Book Read Free

Wrath & Bones (The Marnie Baranuik Files Book 4)

Page 9

by A. J. Aalto


  Harry nodded at Golden's perspicacity. “The Strongholds were built atop mountains, cliffs, rock faces, and spanning ravines. I think you should find that, much like an iceberg hides its bulk, most of the living space is hidden within the heart of the stone itself, with only the proud towers showing above.”

  “A place to fly their banner,” I guessed, and judged by the look on Harry’s face that I was right. “The houses are not always… friendly with one another. Immortals are territorial. Power, position, and the ability to impress and manipulate is everything to them. If they cannot awe you or seduce you, you end up something they must dominate. My advice: if something makes your jaw drop open, don’t bother hiding it. There are plenty of egos to be fed where we’re going, and you couldn’t possibly feed them enough.”

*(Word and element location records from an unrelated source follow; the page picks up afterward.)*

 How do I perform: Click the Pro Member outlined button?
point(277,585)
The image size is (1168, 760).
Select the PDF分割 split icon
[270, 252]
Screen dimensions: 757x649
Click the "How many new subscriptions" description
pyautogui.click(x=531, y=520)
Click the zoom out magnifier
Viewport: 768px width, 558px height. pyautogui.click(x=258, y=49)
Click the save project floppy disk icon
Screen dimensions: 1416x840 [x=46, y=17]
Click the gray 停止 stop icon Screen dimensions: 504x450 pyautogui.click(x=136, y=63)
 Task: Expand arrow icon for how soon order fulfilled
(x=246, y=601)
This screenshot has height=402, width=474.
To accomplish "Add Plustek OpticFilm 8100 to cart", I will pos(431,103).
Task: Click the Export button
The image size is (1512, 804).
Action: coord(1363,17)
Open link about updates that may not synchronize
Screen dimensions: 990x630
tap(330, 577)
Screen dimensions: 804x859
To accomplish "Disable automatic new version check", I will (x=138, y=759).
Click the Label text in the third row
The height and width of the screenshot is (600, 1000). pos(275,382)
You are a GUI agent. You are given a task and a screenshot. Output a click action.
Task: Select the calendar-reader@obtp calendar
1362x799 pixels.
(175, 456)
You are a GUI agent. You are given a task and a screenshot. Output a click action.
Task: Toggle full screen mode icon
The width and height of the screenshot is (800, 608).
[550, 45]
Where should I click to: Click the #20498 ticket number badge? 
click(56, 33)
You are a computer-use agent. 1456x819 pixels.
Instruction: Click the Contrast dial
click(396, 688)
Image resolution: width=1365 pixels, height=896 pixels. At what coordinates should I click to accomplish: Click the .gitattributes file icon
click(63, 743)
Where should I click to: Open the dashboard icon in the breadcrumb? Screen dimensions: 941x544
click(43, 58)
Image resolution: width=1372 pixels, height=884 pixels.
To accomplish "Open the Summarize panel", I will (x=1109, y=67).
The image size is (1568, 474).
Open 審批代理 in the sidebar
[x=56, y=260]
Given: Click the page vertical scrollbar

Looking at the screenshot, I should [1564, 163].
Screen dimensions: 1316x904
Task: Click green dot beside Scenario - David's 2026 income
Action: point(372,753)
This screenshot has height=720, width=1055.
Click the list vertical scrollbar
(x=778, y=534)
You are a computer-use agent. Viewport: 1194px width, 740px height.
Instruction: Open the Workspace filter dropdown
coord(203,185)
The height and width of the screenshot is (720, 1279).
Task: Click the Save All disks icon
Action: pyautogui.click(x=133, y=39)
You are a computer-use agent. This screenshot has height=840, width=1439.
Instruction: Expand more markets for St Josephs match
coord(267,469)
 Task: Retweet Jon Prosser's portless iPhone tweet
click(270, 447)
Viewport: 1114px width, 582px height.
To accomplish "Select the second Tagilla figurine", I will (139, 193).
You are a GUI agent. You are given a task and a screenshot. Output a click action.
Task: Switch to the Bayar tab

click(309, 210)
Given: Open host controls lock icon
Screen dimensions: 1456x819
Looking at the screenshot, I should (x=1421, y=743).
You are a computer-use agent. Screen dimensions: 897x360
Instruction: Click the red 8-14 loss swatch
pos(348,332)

  Harry’s eyes slid sideways at me, and I felt a surge of hunger through the Bond that titillated me, hooking me like a barb in the chest. He was pleased and annoyed at once, irritated that I knew his kind well enough to peg them with less than flattering words, but proud as well. If we’d been alone, I had no doubt that he’d have been out of his seat in a flash to take his pet in his arms. And then what? That, I wasn’t sure about, but there would no doubt be fangs involved. I smirked and ran a finger along the collar of my shirt to tease him.

  But we were not alone, and the silence had stretched long enough to make Golden squirm in her chair and politely drop her attention back to her papers. Harry caught my gaze with his and his pierced brow twitched playfully. “Perhaps you ought to try to sleep for a bit. ‘Tis a long trip, and I’d hate for you to wear out your tongue.”

  I took the hint; I had claimed Harry’s old iPhone for the music feature, and put the earbuds in to fall asleep to the new Rusty Underboob album, R.U.B. It Out, featuring the hit “Bad Case of the Chid.” Like all hardcore Underboob fans, I was a Roobie. Their lead singer, Rob Bobby, also sang for the Harshmellows in the late nineties, and had co-written my favorite song ever: “When Babies Eat Babies.” I could never eat veal without humming it.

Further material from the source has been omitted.